• [Source data]:
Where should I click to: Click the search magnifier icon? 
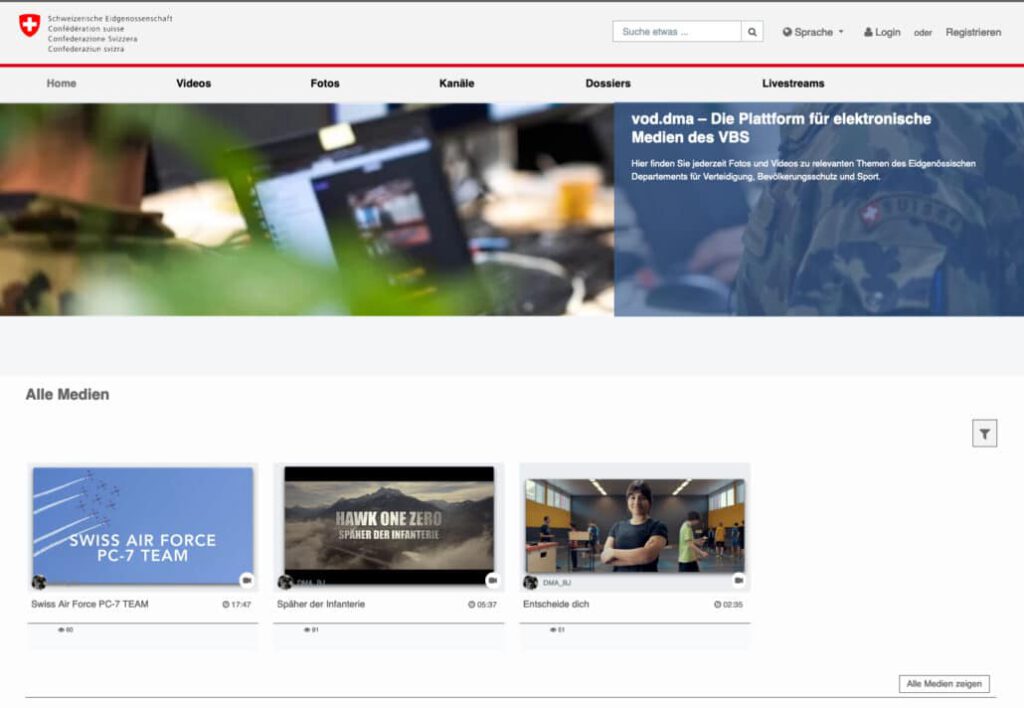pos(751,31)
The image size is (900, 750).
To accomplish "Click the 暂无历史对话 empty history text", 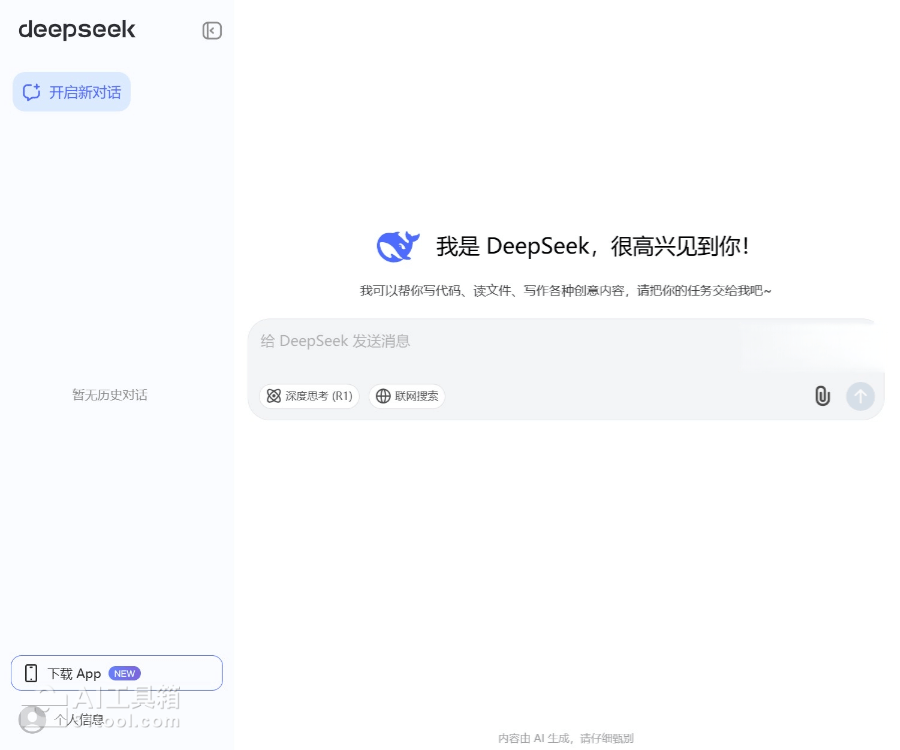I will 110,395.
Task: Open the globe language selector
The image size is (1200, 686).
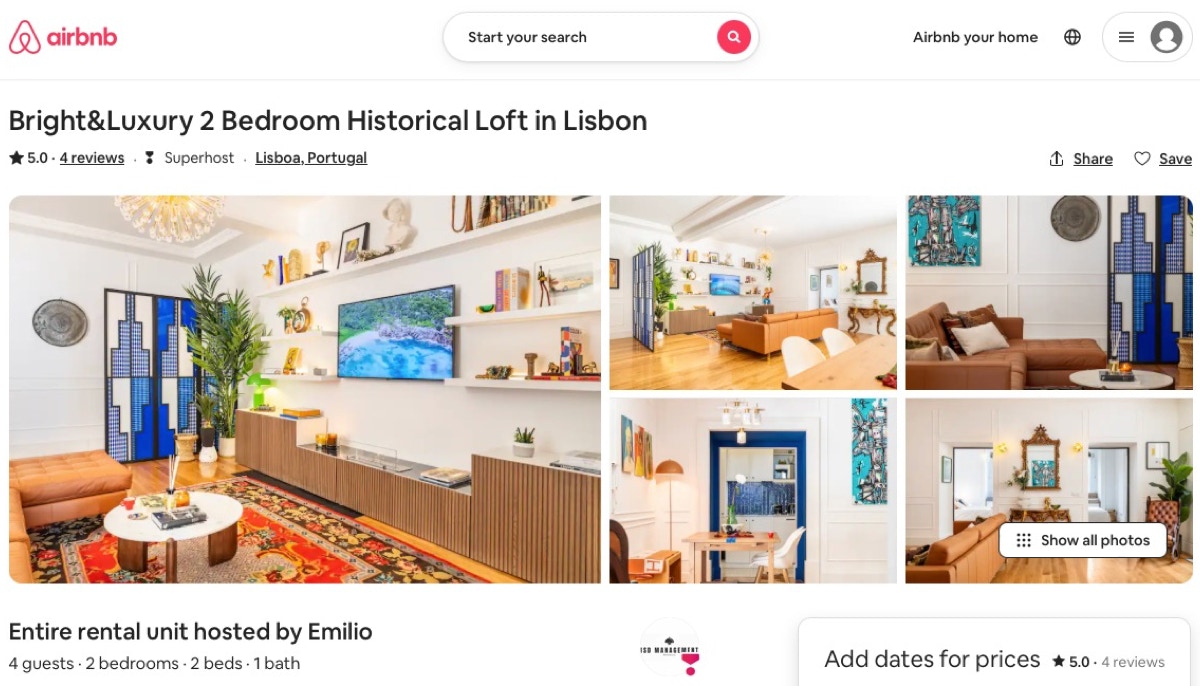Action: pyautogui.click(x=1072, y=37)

• [What is required]:
Print, without pictures, exactly the lines from the one containing "Task: Open the globe language selector" through the final line of the records above.

• [Task solution]:
Task: Open the globe language selector
The image size is (1200, 686).
Action: pyautogui.click(x=1072, y=37)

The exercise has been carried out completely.